The flowers are blooming in profusion, and it is all I can do to keep the weeds from overtaking everything.
Yesterday I rode to Joplin with my mother to visit the health food store and stock up on seaweed.
As we were making our way back through Seneca, Mo., a picturesque little town with lovely neat houses and brightly flowered yards, she told me that she was having trouble getting though a novel she was reading because the author seemed to mistake triteness for depth.
It is a common literary failing, these days, for authors (many of them in the MFA crowd, I'm sorry to say) to toss in a few heart-warming clichés with cursory observations of "real life" and present the resulting piece as some sort of spiritual revelation.
I try to forbear, but sometimes I become annoyed at these literary authors who think they have discovered some real deep truth and imagine that they can, in well-modulated tones complete with clever turns of phrase, enlighten their spiritually impoverished readers.
As an example, my friend JB and I attended a literary conference at which he was presenting a reading several years ago and we happened to attend the reading of a young author who was all the rage among the literary set at the time. This author, who had perfected the preferred literary reading tone – the calm voice . . . the . . . pregnant pause . . . the . . . measured . . . enunciation – read a story in which a man buys a trench coat at a second-hand store. The trench coat turns out to be God's trench coat, and the pockets are constantly filling with small bits of paper that have people's prayers on them.
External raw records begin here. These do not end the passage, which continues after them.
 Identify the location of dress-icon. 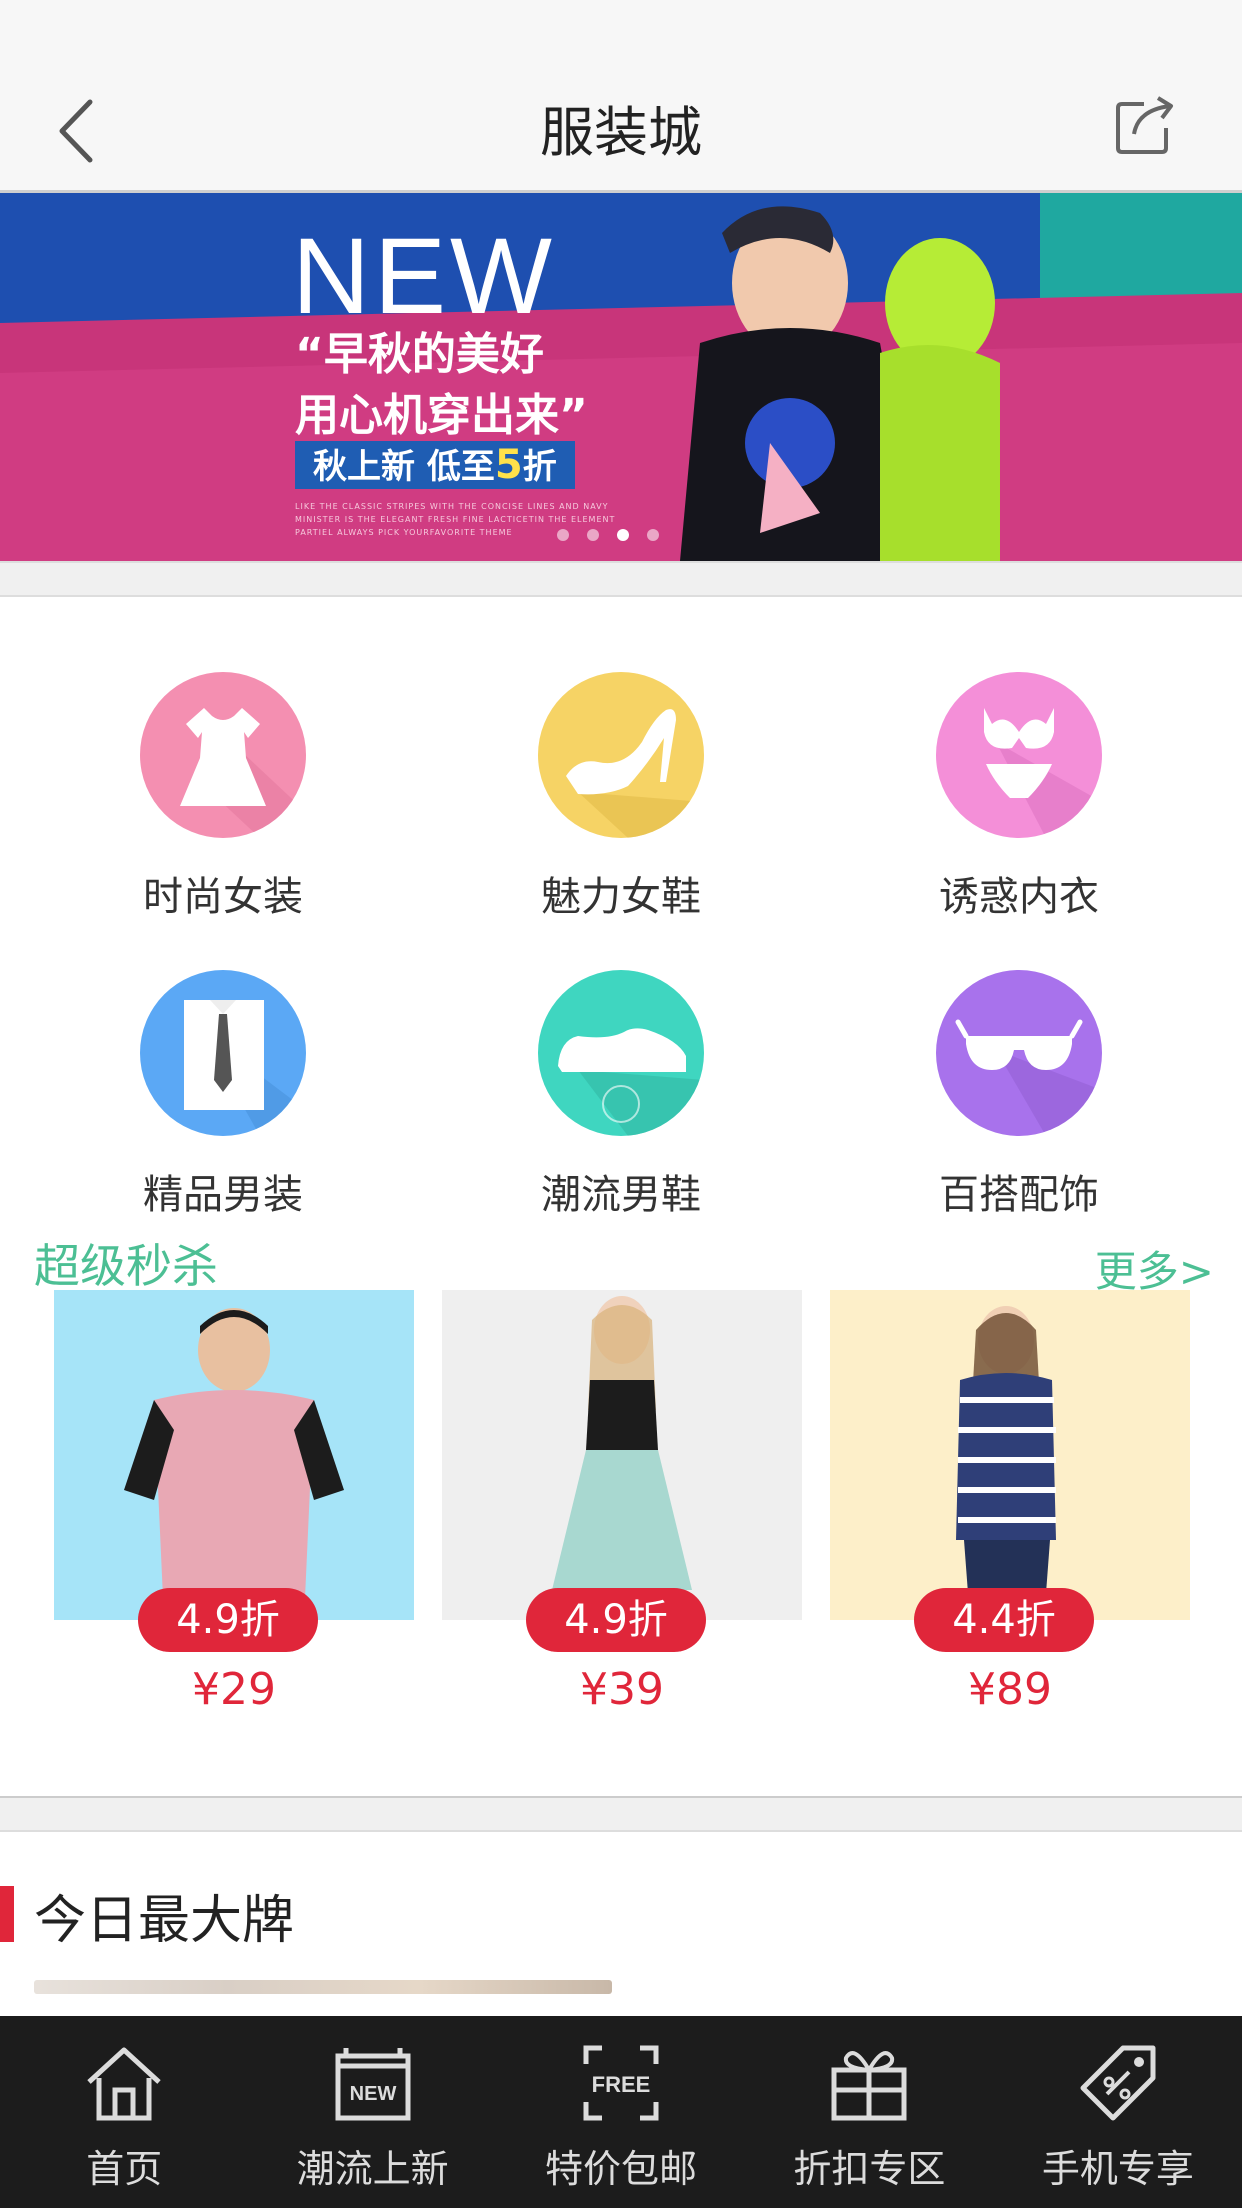
(223, 755).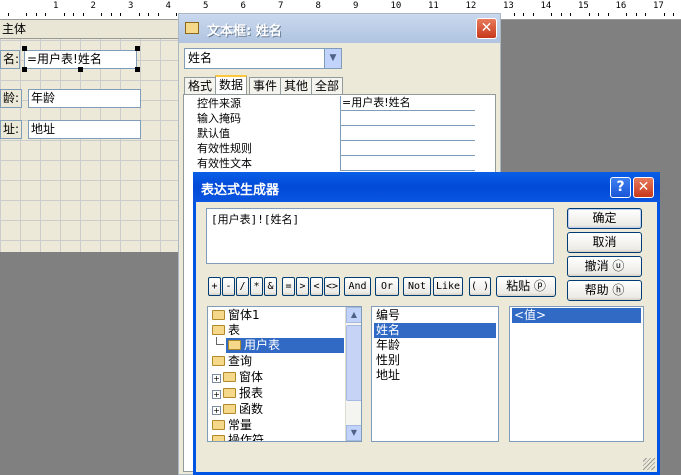 The width and height of the screenshot is (681, 475). What do you see at coordinates (620, 188) in the screenshot?
I see `help-icon: ?` at bounding box center [620, 188].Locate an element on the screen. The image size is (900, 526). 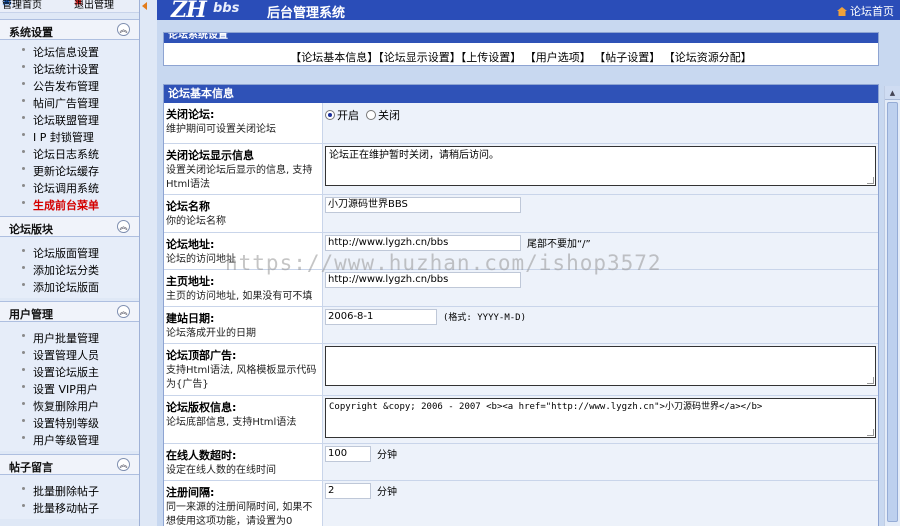
menu-group-posts: 帖子留言 ︽ is located at coordinates (70, 464).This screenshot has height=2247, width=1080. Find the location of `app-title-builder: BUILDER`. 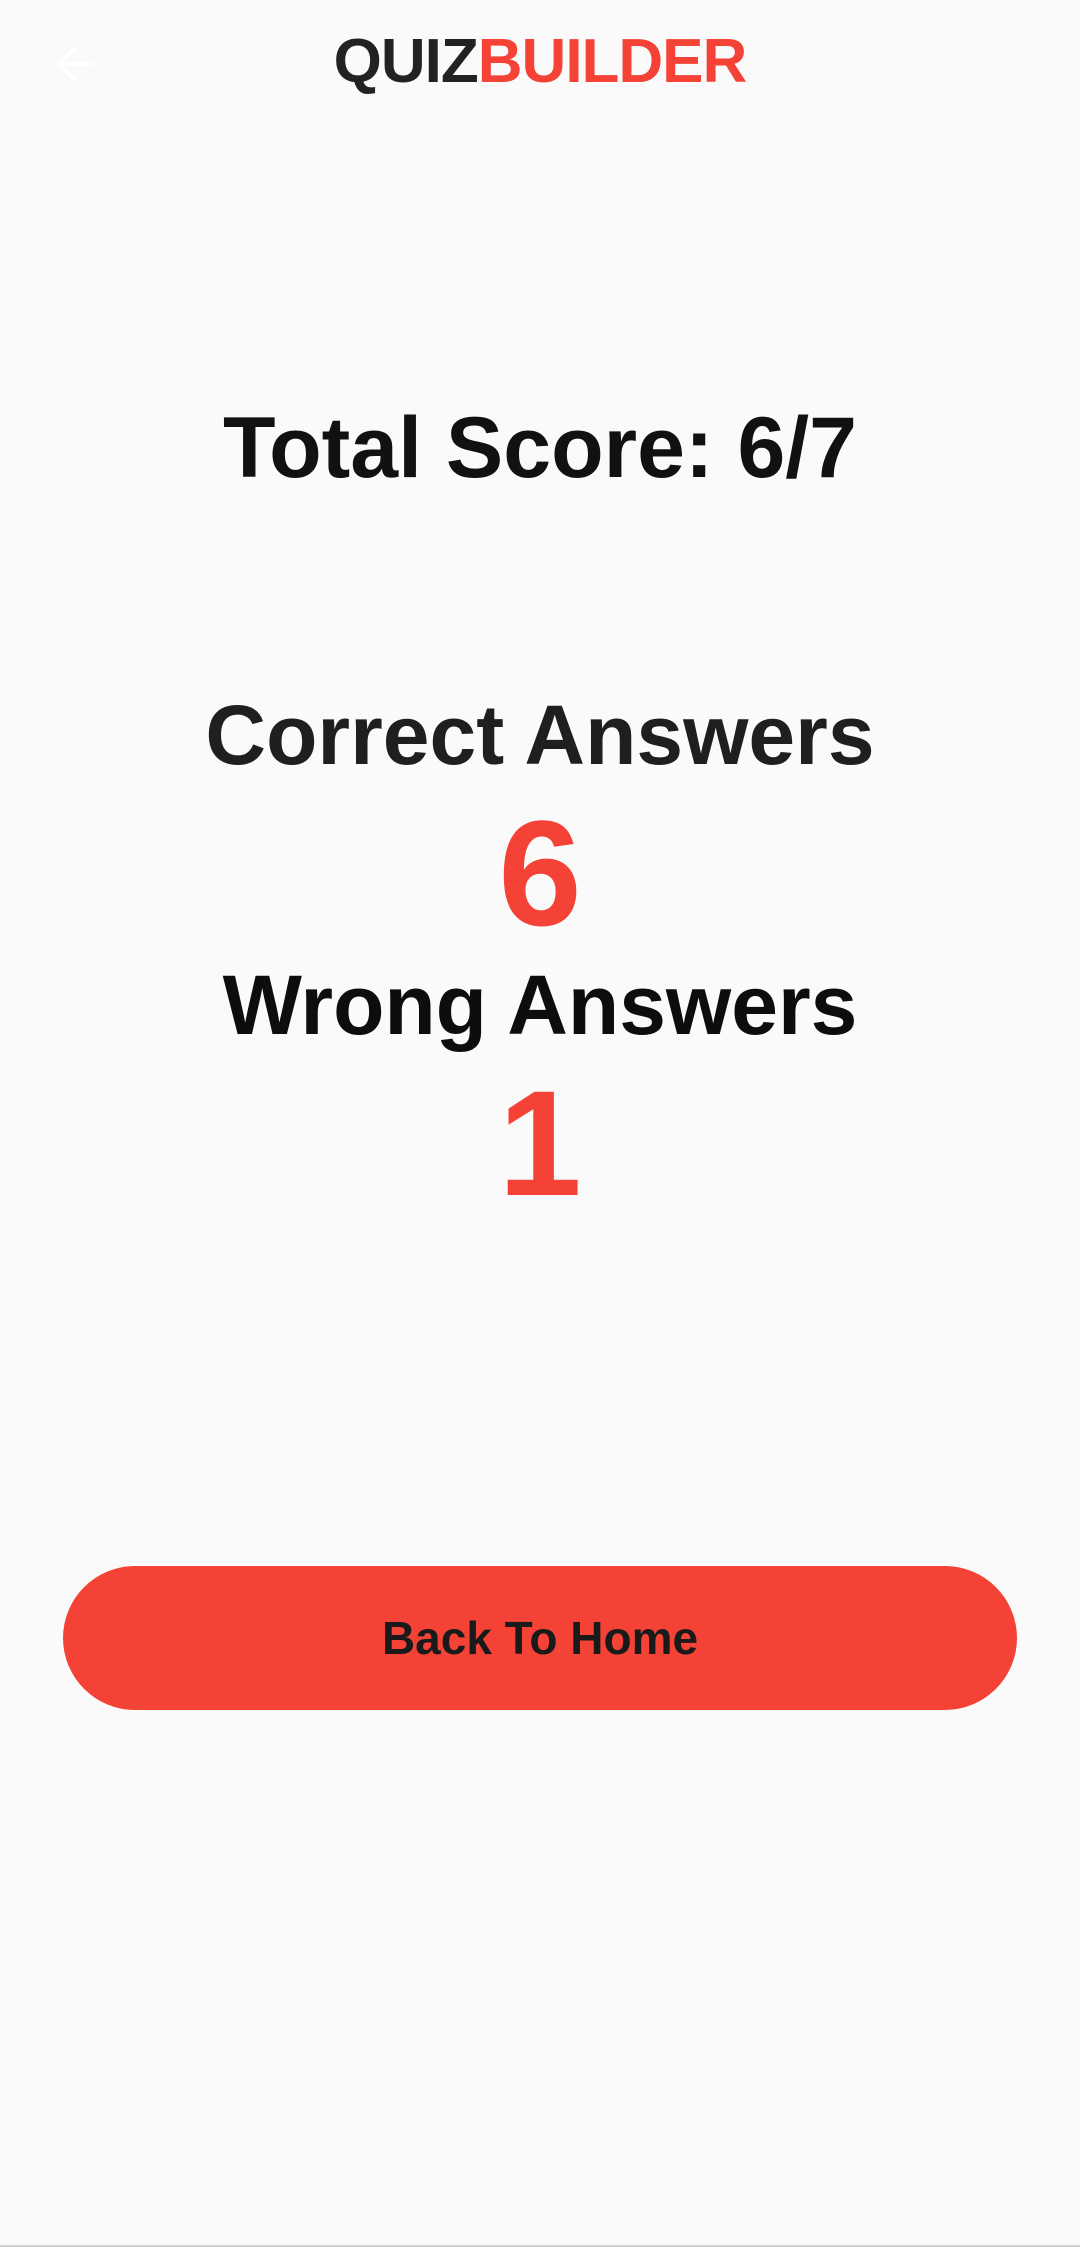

The man is eventually overwhelmed and we are left to presume that God had also been overwhelmed by the sadness and feckless pleadings of humanity and finally sold his trench coat on consignment. I guess.
It is a singular sort of self-involvedness, I believe, that enables a person to anthropomorphosize God to such an extent that the Universal Creative Force becomes a man in a trench coat who can't cope with people's prayers.
Perhaps the story is so deep that I just couldn't fathom it.
However, I am always suspicious of anyone who thinks they can expose deep truths by explaining them in obvious terms as if to a fool.
Rather than read in well-modulated tones, this author might have screamed, "Hey, you idiots, life is hopeless and God is weak!" Would it have been any less edifying?
Depth is never so obvious or easy to arrive at. Hence the word "depth" as opposed to "shallowness" – the cliché you may see on the surface.
Furthermore, I think the purpose of stories is not to preach or to blatantly spell out what the author believes is revelation.
Deep truths are ever subtle. They are buried quite far down, after all.
A good story should help the reader discover the truth within. It should unfold and allow each reader to find the level that he or she is able to grasp.